#### What to produce:
Every line of the material that mentions the word "agent" should be copied out.

____

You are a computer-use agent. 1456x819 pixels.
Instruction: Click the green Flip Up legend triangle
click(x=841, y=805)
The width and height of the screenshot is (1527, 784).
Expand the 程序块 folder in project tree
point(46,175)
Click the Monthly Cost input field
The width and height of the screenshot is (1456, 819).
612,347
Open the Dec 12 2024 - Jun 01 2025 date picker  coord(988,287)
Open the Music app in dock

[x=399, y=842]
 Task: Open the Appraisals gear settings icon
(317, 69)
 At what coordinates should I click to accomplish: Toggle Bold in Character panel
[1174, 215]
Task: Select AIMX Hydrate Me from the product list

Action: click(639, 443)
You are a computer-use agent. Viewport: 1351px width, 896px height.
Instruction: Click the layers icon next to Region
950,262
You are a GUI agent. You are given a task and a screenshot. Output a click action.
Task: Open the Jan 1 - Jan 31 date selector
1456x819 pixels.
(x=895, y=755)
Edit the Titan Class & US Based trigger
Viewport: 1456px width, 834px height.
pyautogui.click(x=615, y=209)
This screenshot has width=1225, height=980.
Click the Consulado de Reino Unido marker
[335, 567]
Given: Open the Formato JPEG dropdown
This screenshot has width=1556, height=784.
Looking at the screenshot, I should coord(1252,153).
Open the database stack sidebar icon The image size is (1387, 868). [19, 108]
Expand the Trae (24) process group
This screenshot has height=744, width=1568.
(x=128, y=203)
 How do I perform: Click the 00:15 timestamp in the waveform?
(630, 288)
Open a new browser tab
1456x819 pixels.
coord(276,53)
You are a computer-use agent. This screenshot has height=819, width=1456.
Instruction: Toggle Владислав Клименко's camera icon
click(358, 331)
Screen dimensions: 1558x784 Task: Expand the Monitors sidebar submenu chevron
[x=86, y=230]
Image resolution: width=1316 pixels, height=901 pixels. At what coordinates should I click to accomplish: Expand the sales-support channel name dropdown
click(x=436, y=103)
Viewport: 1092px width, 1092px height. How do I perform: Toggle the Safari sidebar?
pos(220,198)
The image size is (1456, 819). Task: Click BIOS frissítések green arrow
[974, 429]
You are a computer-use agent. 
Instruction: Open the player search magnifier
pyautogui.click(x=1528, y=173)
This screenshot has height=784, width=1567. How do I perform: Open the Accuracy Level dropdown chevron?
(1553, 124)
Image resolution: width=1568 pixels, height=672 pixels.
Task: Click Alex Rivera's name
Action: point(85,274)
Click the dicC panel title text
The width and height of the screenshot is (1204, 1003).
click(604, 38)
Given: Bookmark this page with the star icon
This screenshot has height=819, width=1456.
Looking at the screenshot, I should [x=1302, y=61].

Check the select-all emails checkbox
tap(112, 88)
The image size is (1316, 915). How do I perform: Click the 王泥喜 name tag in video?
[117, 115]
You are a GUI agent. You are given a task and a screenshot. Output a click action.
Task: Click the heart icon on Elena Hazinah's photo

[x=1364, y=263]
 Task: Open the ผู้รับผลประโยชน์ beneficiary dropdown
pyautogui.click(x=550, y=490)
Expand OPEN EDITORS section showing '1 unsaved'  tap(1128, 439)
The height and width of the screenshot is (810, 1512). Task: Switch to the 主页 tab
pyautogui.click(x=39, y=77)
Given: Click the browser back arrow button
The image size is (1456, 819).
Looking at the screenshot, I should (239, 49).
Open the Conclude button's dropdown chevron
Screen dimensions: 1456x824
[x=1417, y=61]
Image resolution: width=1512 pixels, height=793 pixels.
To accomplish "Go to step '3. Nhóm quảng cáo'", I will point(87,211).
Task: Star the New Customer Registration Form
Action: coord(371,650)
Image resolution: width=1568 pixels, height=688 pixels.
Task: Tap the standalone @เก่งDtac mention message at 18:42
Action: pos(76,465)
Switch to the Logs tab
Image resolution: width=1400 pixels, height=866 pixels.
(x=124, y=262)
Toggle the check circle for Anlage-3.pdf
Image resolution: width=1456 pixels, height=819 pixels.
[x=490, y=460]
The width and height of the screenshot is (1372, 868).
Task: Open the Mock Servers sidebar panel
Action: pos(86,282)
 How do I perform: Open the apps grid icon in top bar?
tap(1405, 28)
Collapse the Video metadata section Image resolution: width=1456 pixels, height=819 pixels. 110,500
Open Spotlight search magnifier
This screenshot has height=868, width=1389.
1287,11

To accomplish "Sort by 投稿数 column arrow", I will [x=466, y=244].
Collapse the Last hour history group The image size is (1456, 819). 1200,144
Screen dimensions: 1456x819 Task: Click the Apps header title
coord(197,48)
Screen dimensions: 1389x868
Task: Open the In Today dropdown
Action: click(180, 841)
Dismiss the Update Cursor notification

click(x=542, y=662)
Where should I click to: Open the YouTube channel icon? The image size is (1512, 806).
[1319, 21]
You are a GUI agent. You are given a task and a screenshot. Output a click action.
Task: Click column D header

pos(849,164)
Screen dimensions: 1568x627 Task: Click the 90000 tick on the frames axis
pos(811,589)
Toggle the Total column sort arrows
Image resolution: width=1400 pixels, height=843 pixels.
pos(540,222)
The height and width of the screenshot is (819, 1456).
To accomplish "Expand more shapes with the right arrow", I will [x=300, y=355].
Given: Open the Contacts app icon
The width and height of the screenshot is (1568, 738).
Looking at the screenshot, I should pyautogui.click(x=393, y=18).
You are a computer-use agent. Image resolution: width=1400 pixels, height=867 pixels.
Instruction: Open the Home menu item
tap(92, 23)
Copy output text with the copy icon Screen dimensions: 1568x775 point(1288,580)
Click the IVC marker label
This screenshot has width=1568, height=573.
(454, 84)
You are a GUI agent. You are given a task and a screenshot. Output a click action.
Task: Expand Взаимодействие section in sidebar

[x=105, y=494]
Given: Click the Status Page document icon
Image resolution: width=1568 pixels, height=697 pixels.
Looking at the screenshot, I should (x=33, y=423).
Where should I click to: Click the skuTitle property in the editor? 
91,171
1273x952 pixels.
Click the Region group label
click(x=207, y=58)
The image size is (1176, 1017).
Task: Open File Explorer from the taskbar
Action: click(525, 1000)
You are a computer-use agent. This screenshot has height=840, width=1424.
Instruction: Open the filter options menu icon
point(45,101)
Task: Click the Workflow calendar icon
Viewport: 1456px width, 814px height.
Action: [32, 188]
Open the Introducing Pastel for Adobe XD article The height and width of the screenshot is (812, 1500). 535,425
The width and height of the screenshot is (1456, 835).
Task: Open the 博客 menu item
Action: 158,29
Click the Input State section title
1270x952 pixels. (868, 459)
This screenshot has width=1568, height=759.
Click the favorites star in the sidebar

____

#### Exercise answer:
You are a computer-use agent. 1456x819 pixels.
You are a computer-use agent. Viewport: 1351px width, 896px height.
You are a GUI agent. You are given a task and a screenshot. Output a click action.
You are a computer-use agent. This screenshot has height=819, width=1456.
You are a computer-use agent. 
You are a GUI agent. You are given a task and a screenshot. Output a click action.
You are a GUI agent. You are given a task and a screenshot. Output a click action.
You are a computer-use agent. Image resolution: width=1400 pixels, height=867 pixels.
You are a GUI agent. You are given a task and a screenshot. Output a click action.
You are a computer-use agent. This screenshot has height=840, width=1424.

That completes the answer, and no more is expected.